The band’s perfect short-story song, “Snow Days,” sums up everything that made Trip Shakespeare so special, and so non-commercial. It’s a song that could only come from a band from the Midwest, a tribute to Mrs. Braintree, a long-suffering teacher who gets a “blessing on the ground” that brings her a long-deserved day off. The slowwww track starts with piano plinks that sound like snowflakes; bassist Munson gets the lyrical leadoff as he describes the wintry scene, and the vocals build as the snow does. The song’s solo is not a guitar, but the return of the shimmery piano to the spotlight, leading to one of Matt Wilson’s trademark spoken-word segues, as he chides her, “Mrs. Braintree, you’re a chilly northern woman / Go home from yonder bus stop, because there’s a blessing on the ground.” A touch of falsetto, then the harmonizing vocals build again, celebrating the snow, the teacher, the music itself. Despite its plodding pace, it remains a riveting ode to this detail-specific winter day. It’s a song that wouldn’t fit in anywhere else, except perhaps an off-off-off-Broadway stage musical about public education: It barely fit into the band’s offbeat canon, yet it remains one of Trip Shakespeare’s best-ever creations.

Trip Shakespeare ultimately came to a familiar ’90s end: A few local releases led to a major-label signing, which led to a few more releases that went nowhere, and the band was dropped, and subsequently broke up. (I maintain 1991’s A&M release Lulu stands as a tremendously strong album, and surely if there was room in the hippified music market for absolute dreck like The Spin Doctors, couldn’t a little label grease have helped to push Lulu’s “Bachelorette” as a single?) Dan Wilson and Munson formed Semisonic and honed their songwriting into pop tunes that were more radio-ready, peaking with the ’90s anthem “Closing Time.” Dan Wilson now cowrites songs with people like Taylor Swift and Adele; Matt Wilson and Munson recently reconnected again to play as The Twilight Hours.

A few months ago, Omnivore Recordings re-released Trip Shakespeare’s first two albums, Applehead Man and Are You Shakespearienced?, in special expanded editions including digipaks and colored vinyl, each with several bonus tracks.
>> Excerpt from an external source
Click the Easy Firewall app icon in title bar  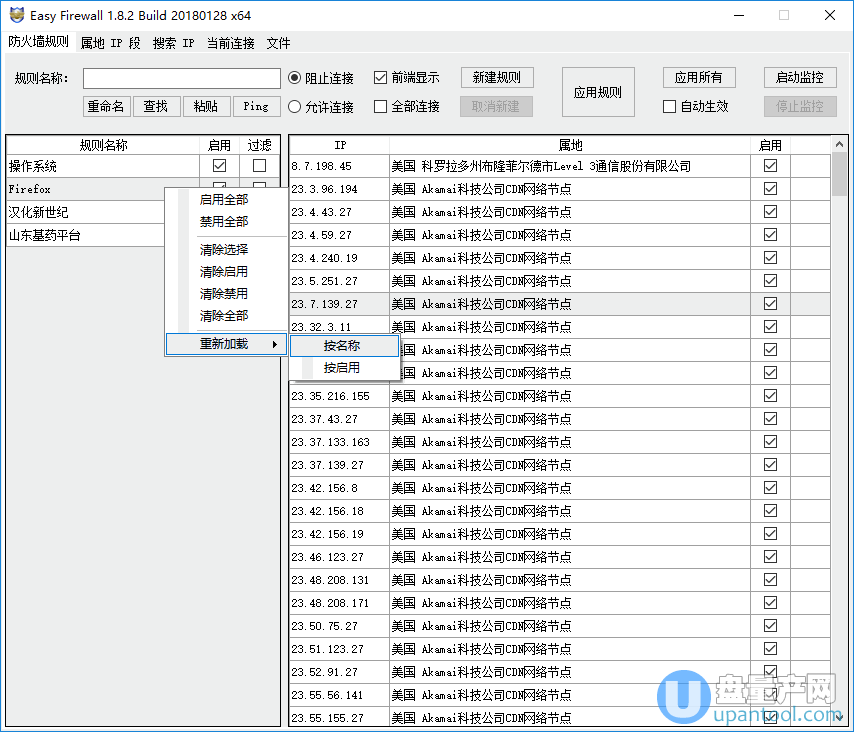[x=16, y=15]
Maybe a few decades later, interest in Trip Shakespeare will take off again; with the band’s awesome live reputation, it would no doubt clean up on a mid-sized-venue reunion tour. But when Trip Shakespeare recently reunited for the first time in 20 years to appear at a 2013 holiday show, there was only one song that could define that legendary set.

 
Join the discussion...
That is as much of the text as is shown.